> What you have to do
Only the lines from the one that contains "Letečko (546, 1590)" through the final line of the entries should be repeated, exactly as written.

Saved data entries

:::

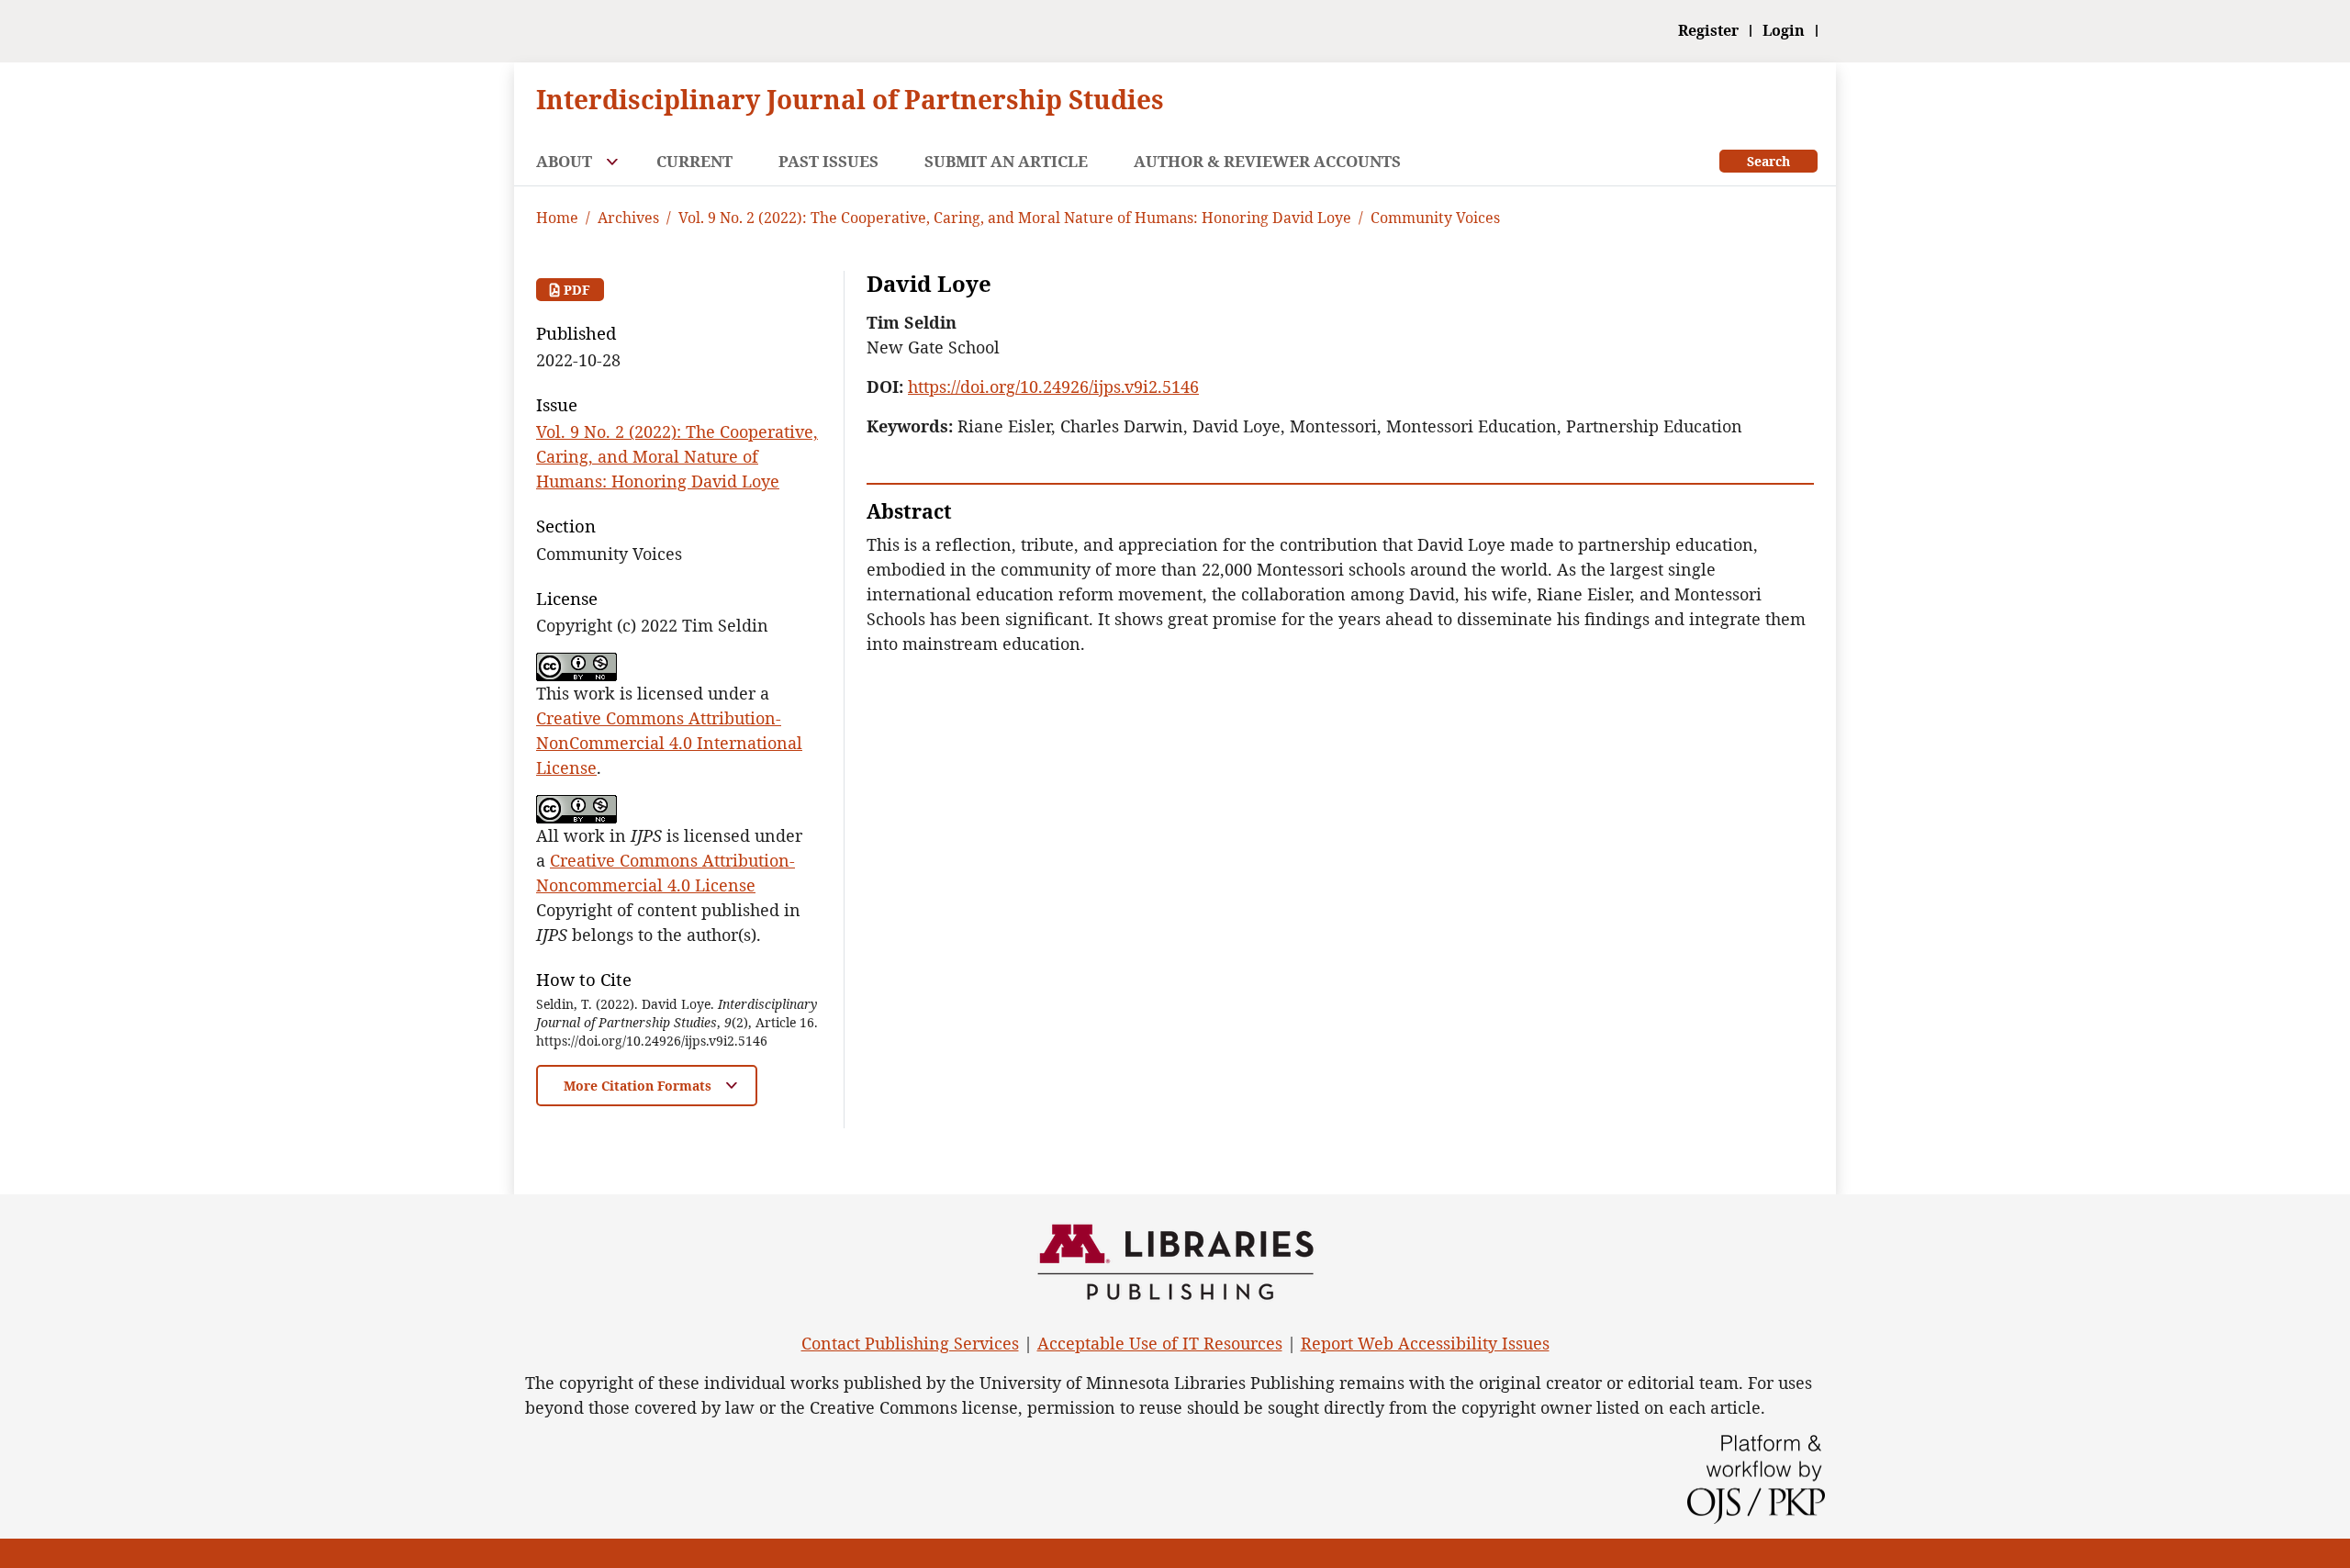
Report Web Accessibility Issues (1425, 1343)
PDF (575, 289)
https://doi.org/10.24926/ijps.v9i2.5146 (1053, 386)
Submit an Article (1006, 161)
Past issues (828, 161)
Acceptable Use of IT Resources (1159, 1343)
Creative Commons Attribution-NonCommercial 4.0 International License (669, 742)
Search (1768, 161)
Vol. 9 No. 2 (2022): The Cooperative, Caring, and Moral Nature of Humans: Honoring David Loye (1014, 217)
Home (557, 217)
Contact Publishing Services (910, 1343)
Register (1708, 31)
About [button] (566, 161)
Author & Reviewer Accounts (1267, 161)
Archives (628, 217)
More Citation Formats (639, 1085)
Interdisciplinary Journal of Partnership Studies (850, 99)
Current (694, 161)
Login (1783, 31)
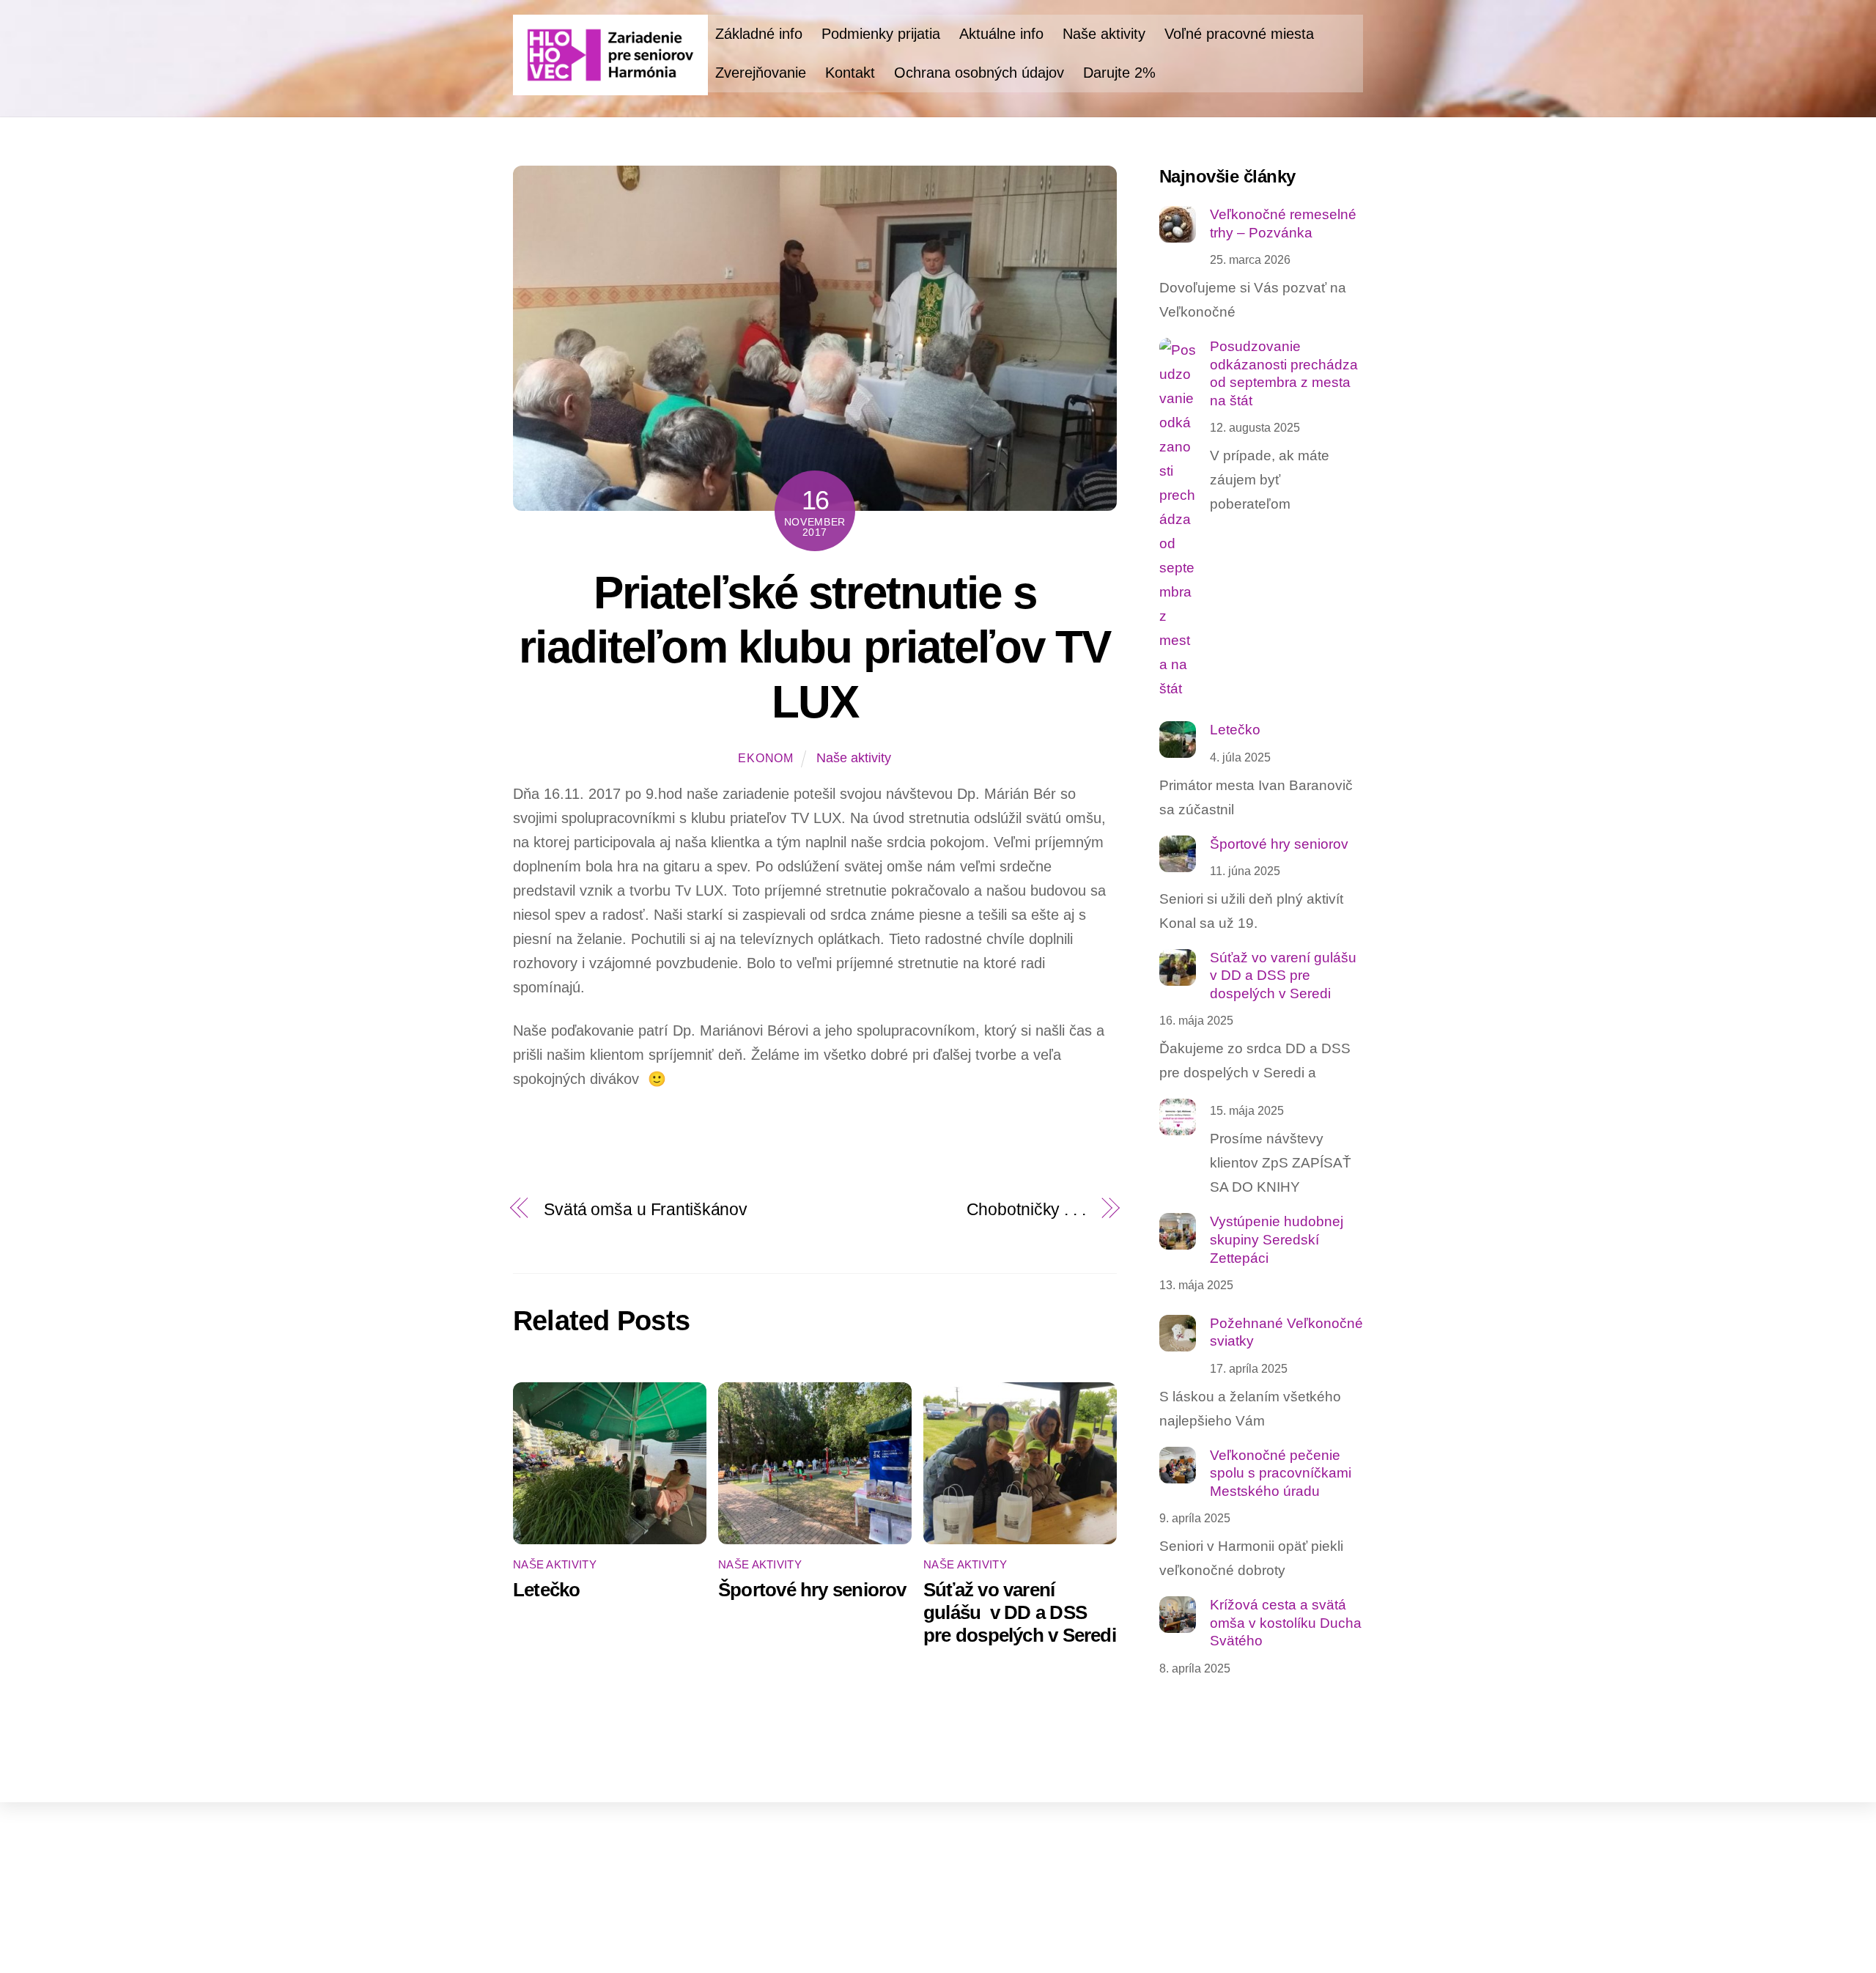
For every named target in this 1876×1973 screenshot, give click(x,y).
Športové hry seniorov (812, 1590)
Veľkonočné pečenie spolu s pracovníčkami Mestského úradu (1280, 1473)
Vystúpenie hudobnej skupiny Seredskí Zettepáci (1276, 1239)
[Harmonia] (610, 86)
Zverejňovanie (760, 72)
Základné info (758, 34)
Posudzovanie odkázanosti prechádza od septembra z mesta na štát (1284, 373)
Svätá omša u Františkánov (645, 1209)
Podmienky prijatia (880, 34)
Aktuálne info (1001, 34)
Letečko (546, 1590)
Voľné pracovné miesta (1239, 34)
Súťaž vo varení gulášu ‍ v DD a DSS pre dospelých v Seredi (1019, 1612)
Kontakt (850, 72)
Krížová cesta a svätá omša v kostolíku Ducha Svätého (1286, 1622)
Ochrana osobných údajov (979, 72)
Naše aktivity (1104, 34)
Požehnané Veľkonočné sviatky (1286, 1332)
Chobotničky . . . (1026, 1209)
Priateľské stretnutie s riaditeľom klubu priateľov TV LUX (814, 647)
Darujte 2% (1119, 72)
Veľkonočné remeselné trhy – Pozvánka (1283, 223)
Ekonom (766, 757)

:::

> Your solution
Letečko (546, 1590)
Voľné pracovné miesta (1239, 34)
Súťaž vo varení gulášu ‍ v DD a DSS pre dospelých v Seredi (1019, 1612)
Kontakt (850, 72)
Krížová cesta a svätá omša v kostolíku Ducha Svätého (1286, 1622)
Ochrana osobných údajov (979, 72)
Naše aktivity (1104, 34)
Požehnané Veľkonočné sviatky (1286, 1332)
Chobotničky . . . (1026, 1209)
Priateľské stretnutie s riaditeľom klubu priateľov TV LUX (814, 647)
Darujte 2% (1119, 72)
Veľkonočné remeselné trhy – Pozvánka (1283, 223)
Ekonom (766, 757)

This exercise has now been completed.